Soho House & Co. signed a definitive merger agreement to go private in a $2.7 billion transaction led by founder Ron Burkle's investment vehicle and a consortium that includes actor and tech investor Ashton Kutcher, who will join the board. The deal values shares at $9.00 each, representing a 31% premium to the thirty-day volume-weighted average price prior to announcement. The company expects transaction close in Q2 2025, subject to shareholder and regulatory approval.
The London-founded members club operator went public via SPAC in July 2021 at an implied enterprise value of $2.8 billion, listing on the New York Stock Exchange. The stock traded below its $10 debut price for most of the past seventeen months, reflecting broader SPAC malaise and investor skepticism around profitability timelines for asset-heavy hospitality platforms. Soho House operates 43 properties across 17 countries, with 223,000 members paying annual fees between $2,500 and $4,500 depending on location and access tier. The company reported $1.1 billion in revenue for the trailing twelve months ending September 2024, but has not yet reached adjusted EBITDA breakeven as it completes a $500 million capex cycle begun in 2022.
The privatization allows Soho House to exit quarterly earnings scrutiny while completing its ongoing expansion into secondary luxury markets—Miami Beach, Nashville, São Paulo—where real estate acquisition and buildout timelines conflict with public-market patience. Burkle's consortium includes hospitality-adjacent family offices that have quietly accumulated distressed luxury hotel assets since 2023, positioning the group to consolidate club-concept platforms ahead of expected private-credit refinancing windows in late 2025. Kutcher's board appointment signals an operational tilt toward integrated wellness programming and digital membership tools; his venture fund has backed hospitality-tech infrastructure providers including AllVoices and Looped, both focused on retention analytics for subscription-based lifestyle brands. The deal structure suggests the consortium expects to harvest value through a re-IPO or trade sale in 2028-2029, once the current property portfolio reaches stabilized occupancy and the company can demonstrate unit-level cash flow without headquarter drag.

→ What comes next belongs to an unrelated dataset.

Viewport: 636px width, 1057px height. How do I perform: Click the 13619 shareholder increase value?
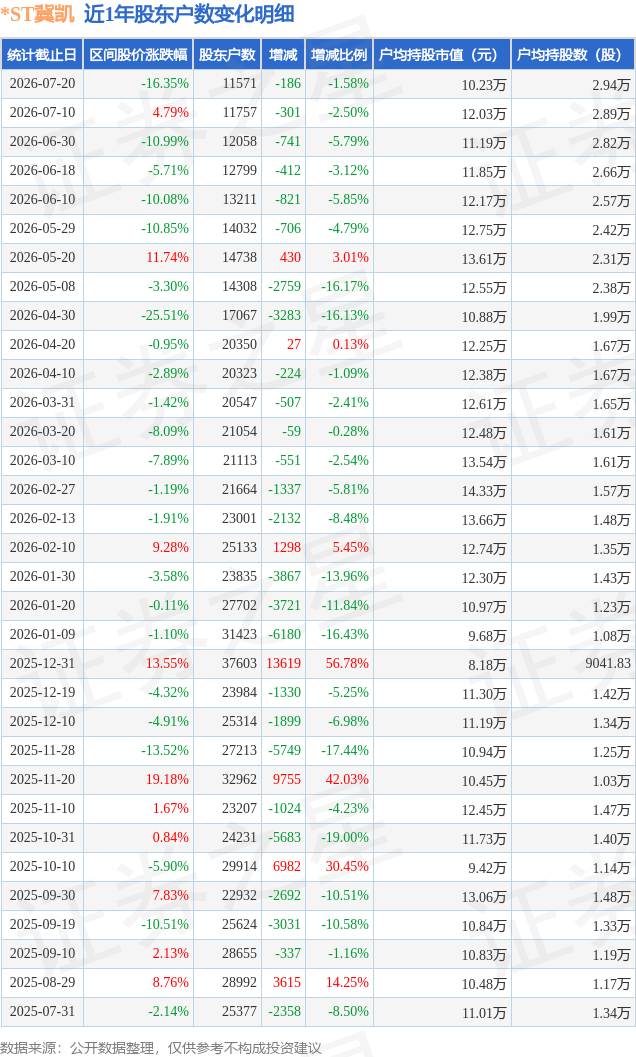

The transaction also removes public disclosure requirements around membership churn, a metric private-equity operators in the wellness-hospitality vertical treat as proprietary alpha. Soho House has not published granular retention data since its S-1 filing, but industry participants estimate annualized churn between 12% and 18%, materially higher than the 6-8% range achieved by invitation-only competitors like The Battery and Zero Bond. The consortium's ability to restructure membership tiers, experiment with dynamic pricing, and selectively close underperforming locations without investor backlash represents the primary operational flexibility gained through delisting. Burkle's track record includes similar take-privates of Morgans Hotel Group and Fred Segal, both of which he repositioned through brand contraction before sale to larger hospitality groups.
Operators should monitor three developments through mid-2025: whether the consortium refinances Soho House's existing $650 million credit facility ahead of its November 2025 maturity, which debt markets will interpret as confidence in near-term cash generation; any announced closures or conversions of the company's eight lowest-revenue properties, likely candidates being Austin, Mumbai, and Berlin; and Kutcher's first board-level initiatives, expected to surface in member communications by Q3 2025 and likely involving app-based booking tools or tiered wellness add-ons priced between $200 and $800 monthly.
The deal closes the public chapter for a brand that spent two decades as the reference case for members-only hospitality scaling, now becoming the reference case for how quickly that thesis can revert to private hands when unit economics lag narrative.